## What to do
In the records below, locate the line containing "Task: Open the blend mode 正常 dropdown", then extract it and all following lines exactly, ending with the last line.

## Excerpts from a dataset
──────────────────────────────

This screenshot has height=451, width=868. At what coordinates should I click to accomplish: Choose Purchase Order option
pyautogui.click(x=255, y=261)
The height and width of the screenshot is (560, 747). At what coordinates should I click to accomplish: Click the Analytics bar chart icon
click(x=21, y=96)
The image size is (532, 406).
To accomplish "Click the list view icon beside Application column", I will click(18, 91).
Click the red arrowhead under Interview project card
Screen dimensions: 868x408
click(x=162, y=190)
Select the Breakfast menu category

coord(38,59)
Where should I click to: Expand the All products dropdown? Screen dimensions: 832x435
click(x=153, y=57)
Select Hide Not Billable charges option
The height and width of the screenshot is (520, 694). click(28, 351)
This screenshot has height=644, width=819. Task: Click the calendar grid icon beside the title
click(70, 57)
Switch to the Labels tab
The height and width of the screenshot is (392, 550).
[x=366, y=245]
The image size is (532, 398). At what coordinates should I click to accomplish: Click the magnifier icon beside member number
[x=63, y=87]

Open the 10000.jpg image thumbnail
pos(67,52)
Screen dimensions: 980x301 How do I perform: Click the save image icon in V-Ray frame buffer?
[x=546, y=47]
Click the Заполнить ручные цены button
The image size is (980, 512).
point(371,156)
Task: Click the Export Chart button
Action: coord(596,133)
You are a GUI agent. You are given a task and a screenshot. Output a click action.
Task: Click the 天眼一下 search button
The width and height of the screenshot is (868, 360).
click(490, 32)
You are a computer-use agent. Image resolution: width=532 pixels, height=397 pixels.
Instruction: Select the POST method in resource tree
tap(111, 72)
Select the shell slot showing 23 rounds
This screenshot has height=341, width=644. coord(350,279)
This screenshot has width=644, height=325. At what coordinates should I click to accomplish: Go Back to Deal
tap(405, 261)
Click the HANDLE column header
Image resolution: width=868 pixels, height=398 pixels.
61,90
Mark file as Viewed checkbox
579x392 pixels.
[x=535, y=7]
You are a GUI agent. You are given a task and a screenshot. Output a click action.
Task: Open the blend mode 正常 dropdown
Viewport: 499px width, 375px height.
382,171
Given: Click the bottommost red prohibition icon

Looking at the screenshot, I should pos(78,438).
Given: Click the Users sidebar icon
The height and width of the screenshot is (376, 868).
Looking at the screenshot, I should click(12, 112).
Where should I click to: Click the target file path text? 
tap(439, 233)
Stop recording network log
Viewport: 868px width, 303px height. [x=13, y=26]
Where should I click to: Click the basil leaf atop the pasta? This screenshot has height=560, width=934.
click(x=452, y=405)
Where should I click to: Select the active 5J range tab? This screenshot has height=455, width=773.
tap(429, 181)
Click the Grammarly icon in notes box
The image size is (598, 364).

──────────────────────────────

## Worked solution
Task: Open the blend mode 正常 dropdown
Viewport: 499px width, 375px height.
382,171
Given: Click the bottommost red prohibition icon

Looking at the screenshot, I should pos(78,438).
Given: Click the Users sidebar icon
The height and width of the screenshot is (376, 868).
Looking at the screenshot, I should click(12, 112).
Where should I click to: Click the target file path text? 
tap(439, 233)
Stop recording network log
Viewport: 868px width, 303px height. [x=13, y=26]
Where should I click to: Click the basil leaf atop the pasta? This screenshot has height=560, width=934.
click(x=452, y=405)
Where should I click to: Select the active 5J range tab? This screenshot has height=455, width=773.
tap(429, 181)
Click the Grammarly icon in notes box
The image size is (598, 364).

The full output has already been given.